_WORK TASK_:
Read the lines of the data below and retrieve those with "will".

Dataset entries:
>>>>
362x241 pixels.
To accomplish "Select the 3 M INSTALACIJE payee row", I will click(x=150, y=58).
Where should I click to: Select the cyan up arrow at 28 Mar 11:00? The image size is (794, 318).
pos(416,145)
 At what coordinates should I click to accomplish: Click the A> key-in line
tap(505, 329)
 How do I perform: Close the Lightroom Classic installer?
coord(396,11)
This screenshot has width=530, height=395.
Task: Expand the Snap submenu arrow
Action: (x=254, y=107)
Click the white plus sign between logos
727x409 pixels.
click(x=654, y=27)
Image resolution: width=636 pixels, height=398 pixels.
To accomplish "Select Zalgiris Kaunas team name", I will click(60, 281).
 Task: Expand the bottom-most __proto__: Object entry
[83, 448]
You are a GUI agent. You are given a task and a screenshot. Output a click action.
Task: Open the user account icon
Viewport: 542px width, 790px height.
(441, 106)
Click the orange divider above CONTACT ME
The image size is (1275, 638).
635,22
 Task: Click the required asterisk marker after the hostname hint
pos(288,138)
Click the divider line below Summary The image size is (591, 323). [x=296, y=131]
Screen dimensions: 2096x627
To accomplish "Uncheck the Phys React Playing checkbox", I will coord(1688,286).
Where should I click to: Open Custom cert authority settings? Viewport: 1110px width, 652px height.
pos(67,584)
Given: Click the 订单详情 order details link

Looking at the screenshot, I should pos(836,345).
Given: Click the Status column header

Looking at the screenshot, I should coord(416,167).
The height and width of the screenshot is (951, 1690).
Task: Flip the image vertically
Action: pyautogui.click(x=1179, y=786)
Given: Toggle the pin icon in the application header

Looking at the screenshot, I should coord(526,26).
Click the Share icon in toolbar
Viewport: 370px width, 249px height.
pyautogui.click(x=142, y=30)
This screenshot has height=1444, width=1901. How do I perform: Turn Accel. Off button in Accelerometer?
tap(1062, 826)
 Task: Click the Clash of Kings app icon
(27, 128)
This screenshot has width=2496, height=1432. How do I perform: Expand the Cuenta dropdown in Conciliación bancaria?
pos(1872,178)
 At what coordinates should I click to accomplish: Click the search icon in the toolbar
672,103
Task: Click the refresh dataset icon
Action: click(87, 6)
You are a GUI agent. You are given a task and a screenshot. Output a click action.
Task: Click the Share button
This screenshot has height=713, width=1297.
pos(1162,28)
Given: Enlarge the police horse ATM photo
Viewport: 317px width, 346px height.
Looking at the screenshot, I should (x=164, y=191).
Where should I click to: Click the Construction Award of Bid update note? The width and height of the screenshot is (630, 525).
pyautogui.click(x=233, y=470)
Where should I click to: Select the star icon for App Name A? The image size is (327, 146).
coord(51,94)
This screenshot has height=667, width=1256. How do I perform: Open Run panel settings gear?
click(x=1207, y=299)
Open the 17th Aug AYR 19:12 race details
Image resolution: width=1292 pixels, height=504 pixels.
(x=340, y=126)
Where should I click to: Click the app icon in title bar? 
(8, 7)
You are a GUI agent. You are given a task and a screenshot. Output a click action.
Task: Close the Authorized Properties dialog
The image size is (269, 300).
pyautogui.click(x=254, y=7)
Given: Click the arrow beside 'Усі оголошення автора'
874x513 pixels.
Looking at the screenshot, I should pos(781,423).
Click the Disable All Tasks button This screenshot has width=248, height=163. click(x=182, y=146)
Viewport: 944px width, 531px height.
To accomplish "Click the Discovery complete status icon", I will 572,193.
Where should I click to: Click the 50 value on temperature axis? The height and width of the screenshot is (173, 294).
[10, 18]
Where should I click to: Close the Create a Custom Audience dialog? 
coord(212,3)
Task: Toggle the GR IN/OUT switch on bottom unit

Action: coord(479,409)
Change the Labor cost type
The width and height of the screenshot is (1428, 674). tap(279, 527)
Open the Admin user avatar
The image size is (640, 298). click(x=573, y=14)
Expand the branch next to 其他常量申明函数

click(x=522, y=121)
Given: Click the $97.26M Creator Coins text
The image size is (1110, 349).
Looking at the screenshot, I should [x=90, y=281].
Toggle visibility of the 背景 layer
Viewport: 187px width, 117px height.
<<<<
_TASK RESPONSE_:
To accomplish "Select the 3 M INSTALACIJE payee row", I will click(x=150, y=58).
To accomplish "Select Zalgiris Kaunas team name", I will click(60, 281).
To accomplish "Uncheck the Phys React Playing checkbox", I will coord(1688,286).
To accomplish "Click the Discovery complete status icon", I will 572,193.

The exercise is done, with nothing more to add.